For seven months the couple lived in Schoen’s apartment while she helped them navigate their new life, find jobs, enroll in English classes, and find a rental room of their own. Now Ndayishimiye works in a commercial warehouse and Murekatete works as a home health aide.

Even if they win asylum, which would mean their children could join them, Ndayishimiye worries about the difficulties of starting a new life as he says “from zero.”

Schoen listens as she prepares dinner. She knows how hard it will also be on her if they are deported.

She has seen detainees disappear before — the 26-year-old Ethiopian woman who languished for two years only to be deported, the 50-year-old teacher from Burma who, knowing she was about to be sent back, pressed her hands and face against the glass and wailed “pray for me, pray for me,” as tears flowed down her face.

“It was like watching her drown,” Schoen says.

•••

To receive asylum, immigrants must prove that they have been persecuted or have a “credible fear” of persecution on the basis of race, nationality, religion, political opinion or a membership in a particular social group.

Immigration judges, who decide their cases in closed courts, are rigid about interpretations. Couples like Ndayishimiye and Murekatete, for example, do not easily fall into one of the specific categories. Men like Cisse and his friend, Lassina Konate, 30, who also stowed away on a boat from the Ivory Coast, have no papers and were illiterate when they arrived; they are in an impossibly difficult position unless they can somehow find a lawyer.

Nationwide, immigration judges granted asylum to about 37 percent of 35,775 applicants in 2007, according to the Executive Office for Immigration Review.

Human rights groups condemn the limited right of detainees to appeal their incarceration, the lack of accountability at many centers and the psychological sufferings of those detained indefinitely.
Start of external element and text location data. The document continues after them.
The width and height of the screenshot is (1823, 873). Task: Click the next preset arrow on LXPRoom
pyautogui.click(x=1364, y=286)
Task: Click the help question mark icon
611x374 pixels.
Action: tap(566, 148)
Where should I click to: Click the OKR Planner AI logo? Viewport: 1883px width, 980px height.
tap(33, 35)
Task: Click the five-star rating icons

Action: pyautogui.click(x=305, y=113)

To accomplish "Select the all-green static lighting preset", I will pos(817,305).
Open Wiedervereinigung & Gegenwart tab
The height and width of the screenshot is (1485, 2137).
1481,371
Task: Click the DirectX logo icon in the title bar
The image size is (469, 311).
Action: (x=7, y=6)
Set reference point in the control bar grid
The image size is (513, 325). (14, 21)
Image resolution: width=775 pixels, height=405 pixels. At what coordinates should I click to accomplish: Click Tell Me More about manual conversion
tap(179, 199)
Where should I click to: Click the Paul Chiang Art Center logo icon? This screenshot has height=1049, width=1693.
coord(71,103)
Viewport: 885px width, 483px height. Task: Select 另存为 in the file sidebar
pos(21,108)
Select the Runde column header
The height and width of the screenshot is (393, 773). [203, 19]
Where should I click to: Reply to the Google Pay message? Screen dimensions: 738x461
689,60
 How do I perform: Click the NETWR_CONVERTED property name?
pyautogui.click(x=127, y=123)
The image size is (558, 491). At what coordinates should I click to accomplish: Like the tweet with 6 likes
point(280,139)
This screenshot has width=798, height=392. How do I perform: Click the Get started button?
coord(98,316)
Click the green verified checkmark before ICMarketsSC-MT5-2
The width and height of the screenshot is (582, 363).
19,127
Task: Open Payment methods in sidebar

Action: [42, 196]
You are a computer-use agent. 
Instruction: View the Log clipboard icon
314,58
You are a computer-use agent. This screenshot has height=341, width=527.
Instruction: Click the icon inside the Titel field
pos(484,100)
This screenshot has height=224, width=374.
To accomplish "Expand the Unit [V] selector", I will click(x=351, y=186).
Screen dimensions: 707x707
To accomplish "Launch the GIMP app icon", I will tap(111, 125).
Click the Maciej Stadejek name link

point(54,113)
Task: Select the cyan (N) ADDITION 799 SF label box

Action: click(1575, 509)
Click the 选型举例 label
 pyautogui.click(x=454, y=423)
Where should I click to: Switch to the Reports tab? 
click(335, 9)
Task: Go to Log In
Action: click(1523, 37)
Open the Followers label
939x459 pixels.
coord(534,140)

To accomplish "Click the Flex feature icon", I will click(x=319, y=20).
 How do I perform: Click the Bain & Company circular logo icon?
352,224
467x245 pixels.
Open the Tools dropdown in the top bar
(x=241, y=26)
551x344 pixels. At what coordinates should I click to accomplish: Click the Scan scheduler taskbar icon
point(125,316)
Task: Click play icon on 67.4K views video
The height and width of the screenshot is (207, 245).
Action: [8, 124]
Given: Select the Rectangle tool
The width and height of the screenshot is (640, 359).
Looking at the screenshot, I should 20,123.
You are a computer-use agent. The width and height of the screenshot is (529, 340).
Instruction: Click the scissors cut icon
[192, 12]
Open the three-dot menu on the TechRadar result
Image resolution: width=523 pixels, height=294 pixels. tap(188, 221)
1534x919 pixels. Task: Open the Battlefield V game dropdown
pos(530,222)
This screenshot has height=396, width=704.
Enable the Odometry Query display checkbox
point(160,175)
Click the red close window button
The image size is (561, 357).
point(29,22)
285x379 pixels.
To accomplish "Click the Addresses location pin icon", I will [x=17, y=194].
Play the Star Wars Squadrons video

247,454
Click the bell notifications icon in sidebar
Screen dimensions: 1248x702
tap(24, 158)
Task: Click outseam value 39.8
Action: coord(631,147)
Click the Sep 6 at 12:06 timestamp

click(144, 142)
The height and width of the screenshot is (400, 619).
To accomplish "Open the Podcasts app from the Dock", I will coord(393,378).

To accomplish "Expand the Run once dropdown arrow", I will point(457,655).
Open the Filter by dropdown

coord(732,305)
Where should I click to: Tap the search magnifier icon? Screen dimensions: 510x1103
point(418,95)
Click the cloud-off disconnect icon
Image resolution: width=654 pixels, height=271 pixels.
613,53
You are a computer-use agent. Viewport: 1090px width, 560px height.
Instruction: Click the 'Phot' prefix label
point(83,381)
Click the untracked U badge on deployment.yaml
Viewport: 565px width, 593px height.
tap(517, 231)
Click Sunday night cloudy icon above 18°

Many also criticize the profits earned by the private companies that run detention centers. ICE officials say it costs about $175 a day to detain someone at Elizabeth. They refused to say how much ICE pays CCA.

ICE spokeswoman Reilly said the average length of stay is a month. Those who remain longer, she said, make their own choice to do so while they appeal deportation orders. As for those who have entered the country illegally — a misdemeanor — or who have lived here undocumented for years: “They broke the law,” she said. “When people disregard that law, what other laws will they disregard?”

•••

It is a sunny fall day and Cisse is sitting in a downtown Manhattan restaurant with Curley and Konate sipping tea. The men can read and write English now. They can take the subway without getting lost. They can ask a police officer for help without feeling frightened.

And yet life is hard. They work for minimum wage — Cisse in a warehouse and Konate as a dishwasher — and have a tough time making ends meet. They don’t know what has become of their families or what will become of them.

Curley tells them that they have seen the worst of America, and she apologizes for that.

No, they say, smiling. They have seen the best of America.

Because in their darkest moments in the detention center, when they despaired that even God had forgotten them, a miracle happened: A stranger walked into their lives.